Solar panels and systems are gaining popularity for their financial and environmental benefits. A 2020 analysis showed that installations, such as rooftop panels, had nearly quadrupled since 2016 and accounted for nearly a tenth of Georgia’s solar power, or 3% of net electricity generation in the state of Georgia.
Solar panels are not without costs, however. A FOX 5 I-Team survey showed how Georgia sales reps can sometimes paint an unrealistic picture of home solar power.
The Consumer Protection Division of the Georgian Ministry of Law offers advice to Georgian consumers and businesses to avoid unfair and deceptive practices.
When it comes to buying a solar panel, don’t be afraid to ask questions and check with state and local consumer protection agencies for information on system vendors.
What is a photovoltaic system?
Photovoltaics, also known as PV, gets its name from the photovoltaic effect – the process of converting light into electricity.
Using these systems in your home means you buy less voltage from power companies.
What is concentrated solar power?
Concentrating solar power technology is not intended for residential use and primarily powers large power plants.
How much energy do solar panels save?
The Department of Energy estimates that solar panels can supply about 40% of a home’s energy, depending on the house.
PVWatts is an app that helps homeowners compare the cost of solar power to utility bills.
If you are trying to decide if solar panels will save you energy in the long term, optimize your current energy consumption and reduce your home’s electricity consumption with energy efficient appliances and weather insulation.
What are the incentives for solar panel owners in Georgia?
The State Renewable Energy and Efficiency Incentives Database (DSIRE) provides a comprehensive and up-to-date summary of tax credits or financial incentives for solar use.
There is a federal tax credit of 26%, which you recover directly from your taxes. This credit drops to 22% for systems installed in 2023. You can only get this full credit if you pay that much in federal taxes that year.
You may be able to sell Renewable Energy Certificates, or RECs, which provide proof of how much energy you produce.
There are renewable energy and energy efficiency incentive programs available in Georgia, according to the power company. Georgia Power, for example, offers several solar programs such as Community Solar, Simple Solar, Customer Renewable Supply Procurement, and Customer-Connected Solar Program. DSIRE shows several power companies, mostly in metro Atlanta, central or northern Georgia, with some sort of financial incentive program.
Not all power companies offer these programs. In Georgia, Georgia Power offers net metering, which pays you for excess electricity produced by your system. It does, however, have a limit of 5,000 households, which has already been reached, according to the I-Team.
Contact your utility company to determine which programs and incentives you qualify for.
Choosing a Solar Panel Company
Research the company name online and register it with state and local consumer protection agencies.
Make sure the company has the necessary licenses, certificates, or bonds to legally install signs in Georgia.
Take multiple offers and quotes from companies.
Ask for details regarding warranties. Ask if an array is supposed to produce a certain amount of energy.

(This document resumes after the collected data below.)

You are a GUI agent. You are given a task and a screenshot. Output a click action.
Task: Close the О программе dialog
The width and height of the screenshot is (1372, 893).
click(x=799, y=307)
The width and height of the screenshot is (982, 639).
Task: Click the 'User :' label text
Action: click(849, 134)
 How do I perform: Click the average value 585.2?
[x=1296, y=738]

If you rent a system or sign a power purchase agreement, read how long the contract lasts and how much you pay per month. Find out if the contract affects if and how you sell your home.
Consult a third party when it comes to promises of sale.

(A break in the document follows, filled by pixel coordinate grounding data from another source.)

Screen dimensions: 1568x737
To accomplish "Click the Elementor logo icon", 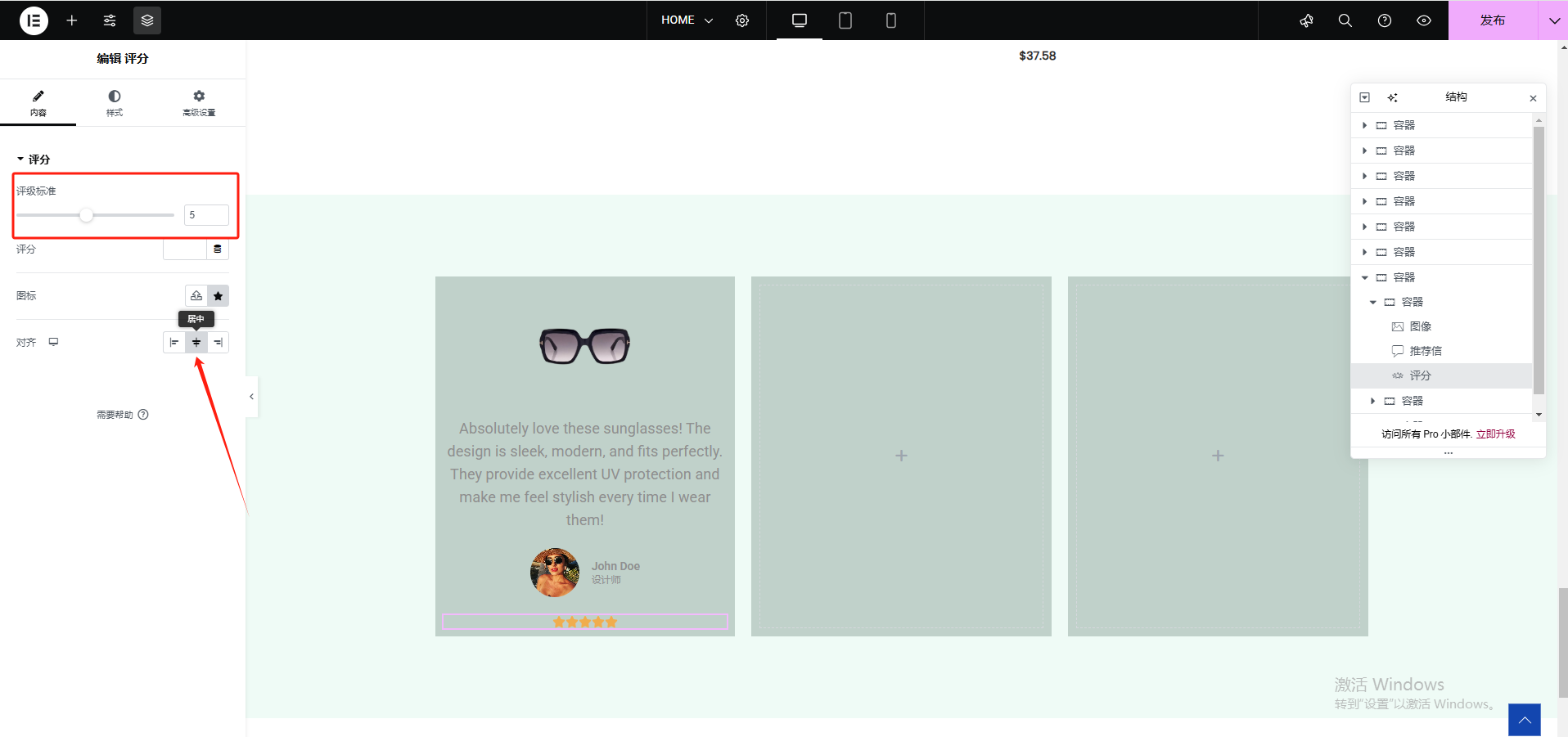I will click(34, 20).

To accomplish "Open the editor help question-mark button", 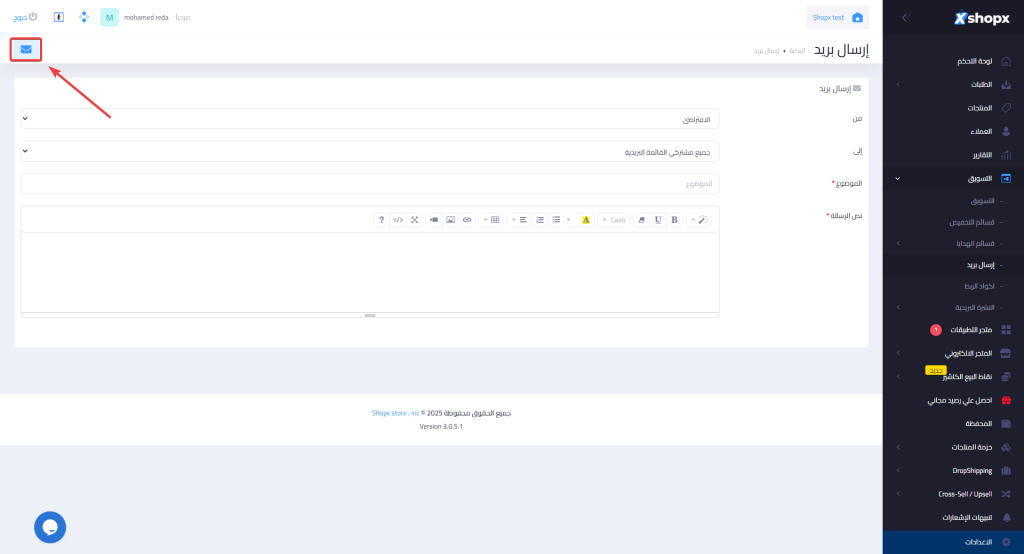I will click(381, 220).
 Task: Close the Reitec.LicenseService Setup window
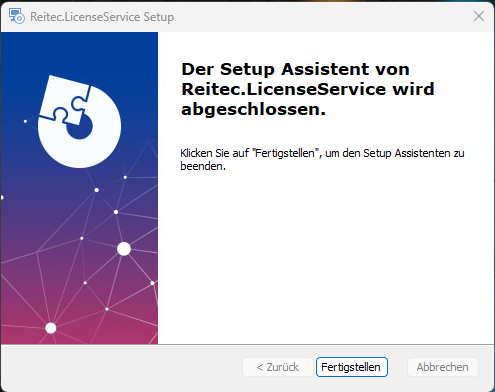click(479, 16)
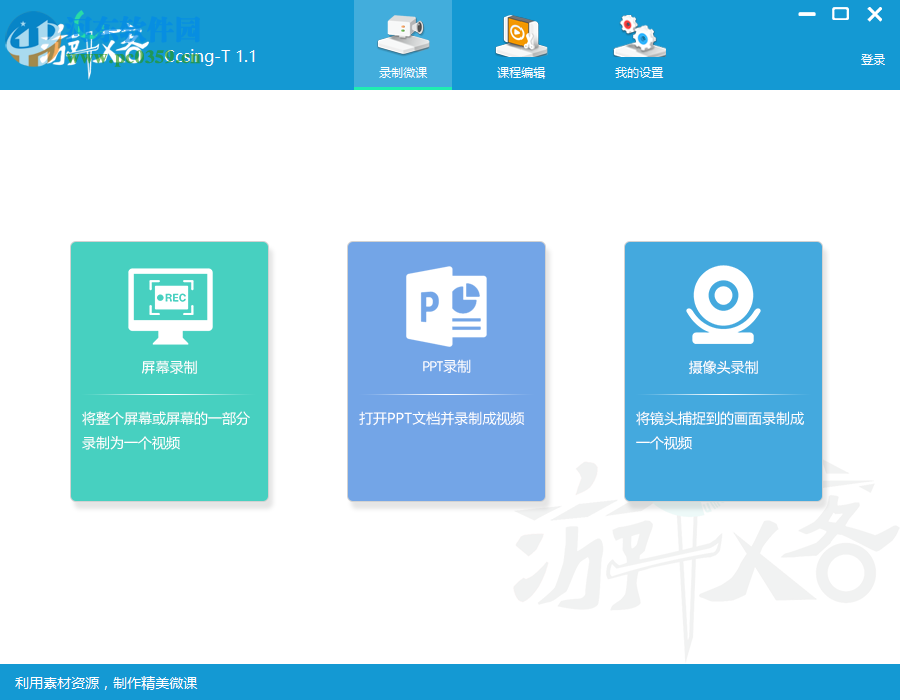Switch to the 录制微课 tab
This screenshot has width=900, height=700.
[403, 70]
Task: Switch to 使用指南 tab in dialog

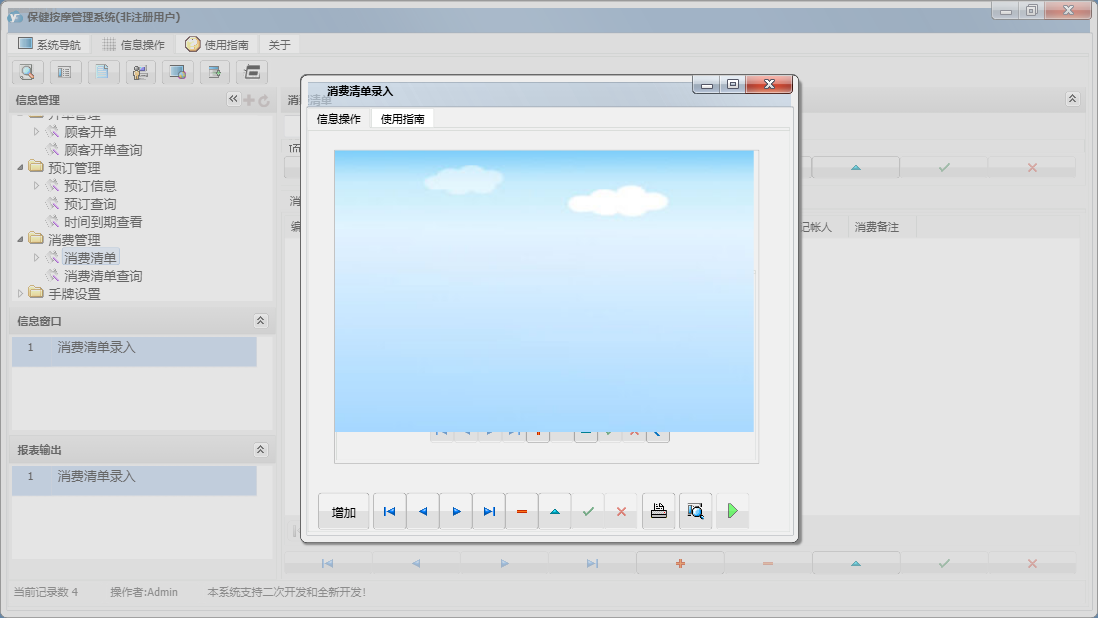Action: (402, 119)
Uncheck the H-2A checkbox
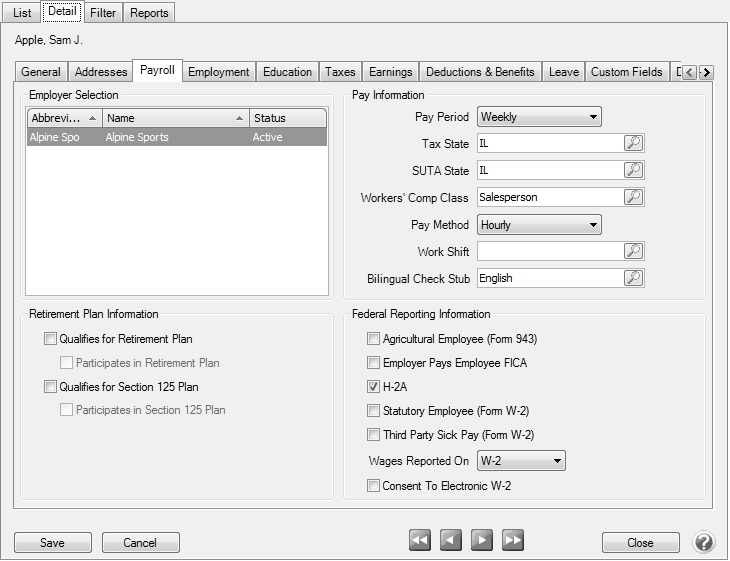The width and height of the screenshot is (730, 561). coord(374,388)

Additional solar panel costs
In addition to the cost of the grid, you may have to pay the full cost of installation, building permits or electricity and maintenance.
The Office of Energy Efficiency and Renewable Energy says these “soft costs,” the non-material expenses of solar panels, don’t go down as much as the material costs. These expenses can represent up to 64% of the overall price of a solar energy system.
Equipment may be covered by a manufacturer’s warranty, and sellers may offer maintenance. If not, expect to pay for yourself or someone else to maintain the panels by repairing or replacing components and cleaning them.
What factors make a house unsuitable for solar panels?
Panels are designed to work anywhere, but tree cover can make a roof a less than ideal sport for panels.
The age and pitch of your roof can also be taken into account. The Department of Energy recommends a roof pitch between 15 and 40 degrees.
If there is no suitable place in the house for solar panels, or if you do not own the house you live in, community solar power is an option. Community solar energy installs panels offsite and residents share the energy produced by the solar panel.